Although several players joined Kaepernick across the NFL during the 2016 campaign and even more in 2017, it wasn’t until Sept. 24 when hundreds either took a knee or sat for the National Anthem. Of course, it raised additional questions because it was confusing to tell who was doing it for the initial cause — again, police brutality and oppression — and who was doing it just because President Donald Trump called them out of their name. If it was the latter, suddenly the actual movement is skewed.
Personally, I wondered why it took this moment for solidarity. Kaepernick is essentially a martyr for a movement witnessed in the NFL which veered off to an entirely different point. Now there’s controversy about what Jerry Jones and the Dallas Cowboys did (although it was before the anthem) and what the Pittsburgh Steelers did among other teams, along with more people saying they’re not going to watch the NFL. Shoot, aside from 10 minutes of a weak Facebook stream between the Rams and 49ers, I’ve been following through social media and newspaper box scores.
(By the way, I was cool with what the Steelers did, along with Alejandro Villanueva coming out to stand for the anthem. Reason being: I take the time to listen to both sides.)
I also wrote a column back in 2016 (which can be read here: http://www.kinston.com/news/20160830/smith-colin-kaepernick-and-ignored-discussion) explaining how Kaepernick’s message to shed light on two problems we have here in America was being overshadowed by his action. The most frustrating part for the former San Francisco 49ers quarterback had to be the backlash from his action without going beyond the surface and understanding why he did it. There was nothing of malicious intent, no violence involved.
Yet again, there is no such thing as a right way to protest. Never has been and never will be.
(Also, please stop using Dr. Martin Luther King Jr. as the person who provided the right example for how a group should protest. He was arrested 29 times because of his peaceful movements, had his house bombed on Sept. 30, 1956 due to the Montgomery Bus Boycott and had numerous death threats sent to him before his assassination in 1968. Something tells me his movement wasn’t exactly universally liked.)
I still stand for the anthem at the games I cover, mainly because of my father — a man who spent 22 years in the Army and is my biggest role model. He told me how he agrees with what Kaepernick and other athletes are doing, but believes there’s no greater country than this one. He’s also heavily involved in the church and a youth development center for at-risk African-American youth. Meanwhile, Colin Kaepernick has donated more than $800,000 through his Foundation while simultaneously providing receipts for where the money goes and actually getting out to assist. Sounds like someone who’s using his platform to make a difference, right?
The problem is this: history loves to vilify athletes who speak out at the moment.

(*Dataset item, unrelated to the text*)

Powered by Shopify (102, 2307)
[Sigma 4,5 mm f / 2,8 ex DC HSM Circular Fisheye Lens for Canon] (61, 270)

The biggest example has to be Muhammad Ali, who wasn’t appreciated for any of his stances until decades later, but Curt Flood also comes to mind. The guy who essentially pioneered free agency for all athletes, didn’t get his gratitude until decades later, after numerous critics told him to just shut up and play. Why speak out, right?
True story: shortly after the 1968 Olympics, mostly known for Tommie Smith and John Carlos’ Black Power salute on the podium, my dad was driving through Fort Bliss in El Paso, Texas. He was stopped by an MP and put in holding, not because he was breaking the law, but because he was wearing a black driving glove — similar to the ones Carlos and Smith had. In the grand scheme of things, 49 years is not a long time, especially in a nation that is 241 years old where my parents were old enough to give vivid descriptions of life before Civil Rights doctrines were set.
Some 30 years from now, Colin Kaepernick will be hailed as a universally renowned football player who looked to shed light on social issues, similar to Muhammad Ali. There won’t be nearly as many desecrating his name — the only difference is we have better technology to see who was really down in the beginning. Similar to what’s happening with the NFL now.
Then again, what do I know — there’s no right way to protest.